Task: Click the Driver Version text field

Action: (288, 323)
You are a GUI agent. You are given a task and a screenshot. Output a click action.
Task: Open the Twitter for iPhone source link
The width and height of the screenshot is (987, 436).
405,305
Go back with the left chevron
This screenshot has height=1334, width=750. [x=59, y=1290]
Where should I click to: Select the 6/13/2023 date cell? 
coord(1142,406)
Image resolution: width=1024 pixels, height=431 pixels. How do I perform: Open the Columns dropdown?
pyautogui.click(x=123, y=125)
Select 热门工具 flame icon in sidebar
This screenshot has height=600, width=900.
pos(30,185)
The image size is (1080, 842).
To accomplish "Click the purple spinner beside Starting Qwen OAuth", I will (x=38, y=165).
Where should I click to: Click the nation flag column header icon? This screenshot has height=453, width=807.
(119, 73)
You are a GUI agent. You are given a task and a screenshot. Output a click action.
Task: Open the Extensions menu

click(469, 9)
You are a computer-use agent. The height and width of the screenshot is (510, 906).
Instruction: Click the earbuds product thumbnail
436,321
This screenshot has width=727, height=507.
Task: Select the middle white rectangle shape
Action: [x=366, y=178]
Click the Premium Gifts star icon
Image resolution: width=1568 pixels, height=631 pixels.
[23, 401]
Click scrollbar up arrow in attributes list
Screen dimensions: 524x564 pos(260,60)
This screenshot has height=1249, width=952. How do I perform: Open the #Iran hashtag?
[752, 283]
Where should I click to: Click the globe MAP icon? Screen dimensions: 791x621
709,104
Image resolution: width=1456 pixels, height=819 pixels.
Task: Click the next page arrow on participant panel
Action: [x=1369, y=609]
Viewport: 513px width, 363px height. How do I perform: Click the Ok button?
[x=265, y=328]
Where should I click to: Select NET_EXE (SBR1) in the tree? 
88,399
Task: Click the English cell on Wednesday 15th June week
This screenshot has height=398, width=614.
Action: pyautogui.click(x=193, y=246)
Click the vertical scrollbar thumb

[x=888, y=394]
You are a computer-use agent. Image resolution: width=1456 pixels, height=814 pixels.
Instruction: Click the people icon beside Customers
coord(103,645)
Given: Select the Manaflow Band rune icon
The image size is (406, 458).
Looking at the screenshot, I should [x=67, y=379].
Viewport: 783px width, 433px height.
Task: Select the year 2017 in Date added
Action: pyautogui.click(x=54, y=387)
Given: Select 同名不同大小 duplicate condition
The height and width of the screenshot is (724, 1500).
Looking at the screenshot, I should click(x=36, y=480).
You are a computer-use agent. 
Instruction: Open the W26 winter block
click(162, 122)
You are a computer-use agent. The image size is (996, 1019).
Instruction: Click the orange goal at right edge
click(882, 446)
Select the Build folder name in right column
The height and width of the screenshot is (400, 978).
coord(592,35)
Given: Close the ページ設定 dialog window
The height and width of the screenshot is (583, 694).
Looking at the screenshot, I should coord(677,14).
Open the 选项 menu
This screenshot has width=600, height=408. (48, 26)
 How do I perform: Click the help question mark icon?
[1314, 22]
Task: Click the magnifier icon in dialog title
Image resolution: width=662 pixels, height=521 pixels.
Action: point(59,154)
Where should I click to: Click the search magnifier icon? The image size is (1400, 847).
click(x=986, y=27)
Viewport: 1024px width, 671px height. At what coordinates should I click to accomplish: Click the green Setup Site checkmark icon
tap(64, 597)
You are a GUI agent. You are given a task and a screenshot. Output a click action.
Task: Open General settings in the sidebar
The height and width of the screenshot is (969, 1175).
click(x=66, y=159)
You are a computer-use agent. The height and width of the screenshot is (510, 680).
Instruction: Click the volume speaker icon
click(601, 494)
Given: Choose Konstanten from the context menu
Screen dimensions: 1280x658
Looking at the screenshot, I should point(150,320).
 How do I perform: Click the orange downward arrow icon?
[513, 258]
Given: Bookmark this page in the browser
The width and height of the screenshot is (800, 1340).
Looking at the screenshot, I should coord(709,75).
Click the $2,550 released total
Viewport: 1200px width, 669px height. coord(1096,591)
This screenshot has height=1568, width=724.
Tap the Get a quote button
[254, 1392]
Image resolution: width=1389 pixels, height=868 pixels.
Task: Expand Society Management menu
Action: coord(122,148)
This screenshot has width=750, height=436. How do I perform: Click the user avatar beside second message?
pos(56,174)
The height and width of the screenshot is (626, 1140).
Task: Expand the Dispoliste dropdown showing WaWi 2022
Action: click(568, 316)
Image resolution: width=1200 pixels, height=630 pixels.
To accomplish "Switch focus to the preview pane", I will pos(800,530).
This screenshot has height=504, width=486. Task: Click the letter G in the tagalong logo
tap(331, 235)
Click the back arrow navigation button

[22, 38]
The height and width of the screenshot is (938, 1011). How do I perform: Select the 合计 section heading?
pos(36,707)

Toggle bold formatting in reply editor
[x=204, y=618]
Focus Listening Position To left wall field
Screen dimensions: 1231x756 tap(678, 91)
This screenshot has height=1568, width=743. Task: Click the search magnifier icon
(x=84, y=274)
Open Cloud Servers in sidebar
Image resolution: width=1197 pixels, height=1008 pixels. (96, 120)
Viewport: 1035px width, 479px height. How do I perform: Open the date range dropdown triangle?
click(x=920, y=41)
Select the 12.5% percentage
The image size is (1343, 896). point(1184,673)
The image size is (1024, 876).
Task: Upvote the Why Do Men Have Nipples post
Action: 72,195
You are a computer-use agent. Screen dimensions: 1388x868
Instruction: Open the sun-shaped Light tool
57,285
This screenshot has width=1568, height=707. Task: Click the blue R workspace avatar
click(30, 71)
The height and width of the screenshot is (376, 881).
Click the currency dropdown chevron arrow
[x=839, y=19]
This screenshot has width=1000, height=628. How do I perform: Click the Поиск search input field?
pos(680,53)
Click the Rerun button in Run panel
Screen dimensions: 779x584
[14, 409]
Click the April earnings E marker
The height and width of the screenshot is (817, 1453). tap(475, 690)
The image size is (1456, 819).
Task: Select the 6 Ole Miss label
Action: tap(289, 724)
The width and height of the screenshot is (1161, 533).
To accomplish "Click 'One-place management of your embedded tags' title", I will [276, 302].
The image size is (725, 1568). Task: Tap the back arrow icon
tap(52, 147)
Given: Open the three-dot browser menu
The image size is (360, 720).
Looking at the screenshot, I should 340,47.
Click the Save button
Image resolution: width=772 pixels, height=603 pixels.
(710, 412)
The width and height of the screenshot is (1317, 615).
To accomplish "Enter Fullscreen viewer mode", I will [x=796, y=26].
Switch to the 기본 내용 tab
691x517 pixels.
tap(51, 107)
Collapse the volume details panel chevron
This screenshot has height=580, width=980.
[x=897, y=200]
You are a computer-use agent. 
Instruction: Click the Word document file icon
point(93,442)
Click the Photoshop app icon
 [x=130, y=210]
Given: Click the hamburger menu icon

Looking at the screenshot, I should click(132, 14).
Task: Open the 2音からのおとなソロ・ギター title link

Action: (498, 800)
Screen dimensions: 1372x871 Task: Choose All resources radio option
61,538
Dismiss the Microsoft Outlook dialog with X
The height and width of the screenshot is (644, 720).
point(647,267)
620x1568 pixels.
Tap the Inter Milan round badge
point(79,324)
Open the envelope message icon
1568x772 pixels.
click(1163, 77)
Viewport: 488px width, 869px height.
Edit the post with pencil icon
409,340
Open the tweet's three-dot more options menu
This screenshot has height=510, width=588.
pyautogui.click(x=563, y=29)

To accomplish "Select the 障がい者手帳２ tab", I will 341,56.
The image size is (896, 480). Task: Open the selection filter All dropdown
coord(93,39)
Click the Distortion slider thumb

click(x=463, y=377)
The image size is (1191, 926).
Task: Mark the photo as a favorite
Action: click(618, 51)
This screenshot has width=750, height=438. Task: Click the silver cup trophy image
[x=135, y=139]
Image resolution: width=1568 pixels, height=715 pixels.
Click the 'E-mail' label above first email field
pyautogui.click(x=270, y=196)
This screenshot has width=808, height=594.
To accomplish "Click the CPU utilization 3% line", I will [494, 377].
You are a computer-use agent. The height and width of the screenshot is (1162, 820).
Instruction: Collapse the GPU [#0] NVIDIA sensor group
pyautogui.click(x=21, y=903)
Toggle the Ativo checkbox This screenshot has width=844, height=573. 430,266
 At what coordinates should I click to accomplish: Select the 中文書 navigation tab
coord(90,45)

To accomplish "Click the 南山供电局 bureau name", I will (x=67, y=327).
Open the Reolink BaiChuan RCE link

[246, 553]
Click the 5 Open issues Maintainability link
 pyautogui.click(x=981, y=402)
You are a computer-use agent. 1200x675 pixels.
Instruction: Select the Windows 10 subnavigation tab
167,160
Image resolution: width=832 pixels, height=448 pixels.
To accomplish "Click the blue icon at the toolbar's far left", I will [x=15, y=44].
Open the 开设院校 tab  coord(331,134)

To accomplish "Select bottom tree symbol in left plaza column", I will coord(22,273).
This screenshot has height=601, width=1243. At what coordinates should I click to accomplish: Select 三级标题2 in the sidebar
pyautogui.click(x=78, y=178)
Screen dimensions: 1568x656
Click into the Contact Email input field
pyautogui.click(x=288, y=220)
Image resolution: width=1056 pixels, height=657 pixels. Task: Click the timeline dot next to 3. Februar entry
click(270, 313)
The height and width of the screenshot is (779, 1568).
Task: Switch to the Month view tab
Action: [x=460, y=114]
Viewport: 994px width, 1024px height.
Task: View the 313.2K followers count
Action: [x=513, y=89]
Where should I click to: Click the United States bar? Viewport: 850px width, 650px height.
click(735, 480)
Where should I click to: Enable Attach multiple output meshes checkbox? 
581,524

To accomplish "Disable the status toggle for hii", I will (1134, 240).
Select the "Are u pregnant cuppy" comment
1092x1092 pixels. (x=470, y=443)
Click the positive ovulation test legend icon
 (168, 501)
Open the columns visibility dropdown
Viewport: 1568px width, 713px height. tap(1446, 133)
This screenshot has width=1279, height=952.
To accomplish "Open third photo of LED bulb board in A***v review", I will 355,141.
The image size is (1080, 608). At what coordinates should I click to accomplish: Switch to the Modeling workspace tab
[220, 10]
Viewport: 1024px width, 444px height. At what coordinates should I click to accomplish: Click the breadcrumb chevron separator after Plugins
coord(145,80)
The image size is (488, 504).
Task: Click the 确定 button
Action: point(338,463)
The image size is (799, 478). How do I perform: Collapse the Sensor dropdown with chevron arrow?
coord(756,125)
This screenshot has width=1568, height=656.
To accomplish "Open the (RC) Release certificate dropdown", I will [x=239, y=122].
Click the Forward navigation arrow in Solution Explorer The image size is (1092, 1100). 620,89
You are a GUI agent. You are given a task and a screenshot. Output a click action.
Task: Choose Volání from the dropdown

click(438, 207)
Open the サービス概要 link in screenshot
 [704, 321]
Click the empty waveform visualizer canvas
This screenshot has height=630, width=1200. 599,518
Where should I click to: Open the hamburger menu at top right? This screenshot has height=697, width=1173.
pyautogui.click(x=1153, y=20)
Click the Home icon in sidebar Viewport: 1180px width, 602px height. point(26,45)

++++

• [How to complete this task]:
Show the lines in the entries above that include the string "browser".

• [Problem solution]:
Given: Bookmark this page in the browser
Given: Open the three-dot browser menu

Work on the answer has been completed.